:: TEXTE PRÉSENTÉ ::
19 Jan 24 Nyos ne cherche pas à plaire à tout le monde !
Voilà presque dix ans que Tom Brooke et Tuomas Kainulainen se sont (bien) trouvés autour de leur passion commune pour la musique et nous assènent sans relâche – six albums au compteur déjà – leur post-math-rock percutant. Car comme bien d’autres formations (Hella, Chevreuil, Lightning Bolt…) l’ont déjà largement démontré par le passé, être un duo amène parfois à naturellement décupler les énergies en présence. Concernant Nyos, il suffit d’écouter quelques morceaux choisis de manière aléatoire au sein de sa discographie pour très vite saisir qu’un jeu de batterie dément couplé à un enchevêtrement de boucles de guitares sont la marque de fabrique des deux compères. Cet automne, à la veille d’une tournée européenne qui mettrait quiconque sur les rotules (24 dates d’affilée…), les Finlandais nous ont accordé un peu de leur temps depuis le studio de Tom, également QG du groupe.
Comment le groupe s’est-il formé ? Tom, qu’est-ce qui t’a amené à déménager du Royaume-Uni vers la Finlande ?
Tom (guitare): Pour faire court, j’ai suivi ma petite amie qui est finlandaise. Je l’ai rencontrée ici quand je jouais avec mon ancien groupe, je l’ai donc rejoint. Tuomas était un de ses amis. Elle m’avait informé qu’il faisait de la batterie et m’avait conseillé d’essayer de jouer avec lui. On s’est toute de suite très bien entendus, donc on a commencé à traîner ensemble. Ce n’est qu’après deux ou trois ans que nous nous sommes finalement décidés à faire de la musique !

:: CONSIGNE A ::
Réécris en plus court le paragraphe de l'article qui commence par « Voilà presque dix ans », sans perdre ses faits principaux.
L'article ci-dessus et la liste qui vient ensuite n'ont aucun rapport entre eux.

:: DONNÉES FOURNIES ::
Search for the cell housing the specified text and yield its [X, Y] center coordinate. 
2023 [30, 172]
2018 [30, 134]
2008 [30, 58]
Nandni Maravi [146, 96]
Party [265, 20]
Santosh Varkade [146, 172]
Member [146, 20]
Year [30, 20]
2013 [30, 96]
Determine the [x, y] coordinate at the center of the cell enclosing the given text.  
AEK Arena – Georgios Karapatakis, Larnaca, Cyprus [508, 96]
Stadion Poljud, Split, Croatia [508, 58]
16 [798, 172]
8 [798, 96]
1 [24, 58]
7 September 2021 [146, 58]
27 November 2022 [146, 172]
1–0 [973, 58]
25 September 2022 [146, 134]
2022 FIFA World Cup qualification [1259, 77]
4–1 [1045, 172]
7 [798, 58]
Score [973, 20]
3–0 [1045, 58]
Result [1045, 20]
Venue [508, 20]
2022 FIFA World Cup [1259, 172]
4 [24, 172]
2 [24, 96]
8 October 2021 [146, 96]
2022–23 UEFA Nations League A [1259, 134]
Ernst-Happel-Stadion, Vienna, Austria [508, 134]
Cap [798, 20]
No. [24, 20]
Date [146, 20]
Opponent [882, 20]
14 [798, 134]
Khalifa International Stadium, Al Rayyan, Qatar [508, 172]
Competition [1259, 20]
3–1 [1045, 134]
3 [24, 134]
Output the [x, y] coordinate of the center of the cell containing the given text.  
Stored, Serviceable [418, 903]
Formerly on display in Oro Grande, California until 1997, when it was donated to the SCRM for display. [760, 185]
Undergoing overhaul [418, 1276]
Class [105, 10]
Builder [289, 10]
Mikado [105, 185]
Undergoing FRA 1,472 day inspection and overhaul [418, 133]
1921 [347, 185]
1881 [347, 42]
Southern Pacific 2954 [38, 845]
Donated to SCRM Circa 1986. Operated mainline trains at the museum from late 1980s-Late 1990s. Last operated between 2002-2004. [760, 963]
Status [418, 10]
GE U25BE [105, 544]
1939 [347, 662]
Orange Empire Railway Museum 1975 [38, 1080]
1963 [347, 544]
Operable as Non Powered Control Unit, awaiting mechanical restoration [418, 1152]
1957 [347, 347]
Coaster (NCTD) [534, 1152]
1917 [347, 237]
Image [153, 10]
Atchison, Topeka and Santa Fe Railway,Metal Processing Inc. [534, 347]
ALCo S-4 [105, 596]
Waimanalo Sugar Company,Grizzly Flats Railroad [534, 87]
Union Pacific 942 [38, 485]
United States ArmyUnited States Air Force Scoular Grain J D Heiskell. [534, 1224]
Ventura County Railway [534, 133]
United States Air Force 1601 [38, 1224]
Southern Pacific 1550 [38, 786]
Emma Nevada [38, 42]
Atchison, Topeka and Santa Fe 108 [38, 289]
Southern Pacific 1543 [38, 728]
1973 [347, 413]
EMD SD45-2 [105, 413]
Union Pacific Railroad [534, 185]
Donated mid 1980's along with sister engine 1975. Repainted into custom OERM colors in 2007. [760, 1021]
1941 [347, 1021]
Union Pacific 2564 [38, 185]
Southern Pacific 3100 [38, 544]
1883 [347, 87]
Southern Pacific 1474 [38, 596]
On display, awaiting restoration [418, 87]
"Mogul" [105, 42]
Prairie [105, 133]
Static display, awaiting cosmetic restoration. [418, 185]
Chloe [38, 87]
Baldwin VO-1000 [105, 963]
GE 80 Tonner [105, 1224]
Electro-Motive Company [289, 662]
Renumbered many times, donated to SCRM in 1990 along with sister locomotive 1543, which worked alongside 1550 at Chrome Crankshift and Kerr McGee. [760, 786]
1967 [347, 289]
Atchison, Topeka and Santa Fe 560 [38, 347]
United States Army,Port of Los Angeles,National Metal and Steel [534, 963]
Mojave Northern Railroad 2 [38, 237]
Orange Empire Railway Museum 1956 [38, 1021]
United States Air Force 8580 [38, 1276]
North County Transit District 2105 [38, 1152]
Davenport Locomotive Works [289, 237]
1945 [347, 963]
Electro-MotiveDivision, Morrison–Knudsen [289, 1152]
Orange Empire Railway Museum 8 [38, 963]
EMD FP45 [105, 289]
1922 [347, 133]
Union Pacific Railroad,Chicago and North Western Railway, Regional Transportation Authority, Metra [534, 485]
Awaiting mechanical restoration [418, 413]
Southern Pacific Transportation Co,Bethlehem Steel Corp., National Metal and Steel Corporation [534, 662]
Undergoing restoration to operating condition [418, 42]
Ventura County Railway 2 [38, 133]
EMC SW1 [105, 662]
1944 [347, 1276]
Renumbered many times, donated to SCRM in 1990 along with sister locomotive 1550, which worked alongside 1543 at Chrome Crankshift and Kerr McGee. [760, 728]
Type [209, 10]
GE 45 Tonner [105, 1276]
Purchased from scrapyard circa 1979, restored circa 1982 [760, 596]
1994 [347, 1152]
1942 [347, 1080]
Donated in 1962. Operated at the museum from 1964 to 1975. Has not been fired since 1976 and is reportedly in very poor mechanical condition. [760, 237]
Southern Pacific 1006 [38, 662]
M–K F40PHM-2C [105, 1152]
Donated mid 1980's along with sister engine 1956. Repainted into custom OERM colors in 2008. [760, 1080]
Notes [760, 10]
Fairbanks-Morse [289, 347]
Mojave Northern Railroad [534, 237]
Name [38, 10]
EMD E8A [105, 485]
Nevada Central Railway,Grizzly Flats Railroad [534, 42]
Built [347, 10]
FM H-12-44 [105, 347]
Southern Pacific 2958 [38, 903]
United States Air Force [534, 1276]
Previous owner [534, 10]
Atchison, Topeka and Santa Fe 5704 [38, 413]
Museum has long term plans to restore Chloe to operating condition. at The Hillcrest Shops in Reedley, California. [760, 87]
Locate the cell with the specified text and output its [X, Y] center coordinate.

:: CONSIGNE B ::
Recopie à l'identique la partie de la liste qui va de son tout début jusqu'à la ligne contenant "Southern Pacific 2954 [38, 845]", cette ligne comprise.

:: RÉPONSE COMPLÈTE A ::
Depuis près de dix ans, Tom Brooke et Tuomas Kainulainen jouent ensemble dans Nyos, unis par leur passion pour la musique. Ils ont déjà sorti six albums de post-math-rock percutant. Comme d'autres duos avant eux (Hella, Chevreuil, Lightning Bolt…), ils décuplent leur énergie à deux. Leur marque de fabrique est une batterie démente mêlée à des boucles de guitares entrelacées. Cet automne, juste avant une tournée européenne de 24 dates d'affilée, les deux Finlandais ont répondu aux questions depuis le studio de Tom, qui sert aussi de QG au groupe.

:: RÉPONSE COMPLÈTE B ::
Search for the cell housing the specified text and yield its [X, Y] center coordinate. 
2023 [30, 172]
2018 [30, 134]
2008 [30, 58]
Nandni Maravi [146, 96]
Party [265, 20]
Santosh Varkade [146, 172]
Member [146, 20]
Year [30, 20]
2013 [30, 96]
Determine the [x, y] coordinate at the center of the cell enclosing the given text.  
AEK Arena – Georgios Karapatakis, Larnaca, Cyprus [508, 96]
Stadion Poljud, Split, Croatia [508, 58]
16 [798, 172]
8 [798, 96]
1 [24, 58]
7 September 2021 [146, 58]
27 November 2022 [146, 172]
1–0 [973, 58]
25 September 2022 [146, 134]
2022 FIFA World Cup qualification [1259, 77]
4–1 [1045, 172]
7 [798, 58]
Score [973, 20]
3–0 [1045, 58]
Result [1045, 20]
Venue [508, 20]
2022 FIFA World Cup [1259, 172]
4 [24, 172]
2 [24, 96]
8 October 2021 [146, 96]
2022–23 UEFA Nations League A [1259, 134]
Ernst-Happel-Stadion, Vienna, Austria [508, 134]
Cap [798, 20]
No. [24, 20]
Date [146, 20]
Opponent [882, 20]
14 [798, 134]
Khalifa International Stadium, Al Rayyan, Qatar [508, 172]
Competition [1259, 20]
3–1 [1045, 134]
3 [24, 134]
Output the [x, y] coordinate of the center of the cell containing the given text.  
Stored, Serviceable [418, 903]
Formerly on display in Oro Grande, California until 1997, when it was donated to the SCRM for display. [760, 185]
Undergoing overhaul [418, 1276]
Class [105, 10]
Builder [289, 10]
Mikado [105, 185]
Undergoing FRA 1,472 day inspection and overhaul [418, 133]
1921 [347, 185]
1881 [347, 42]
Southern Pacific 2954 [38, 845]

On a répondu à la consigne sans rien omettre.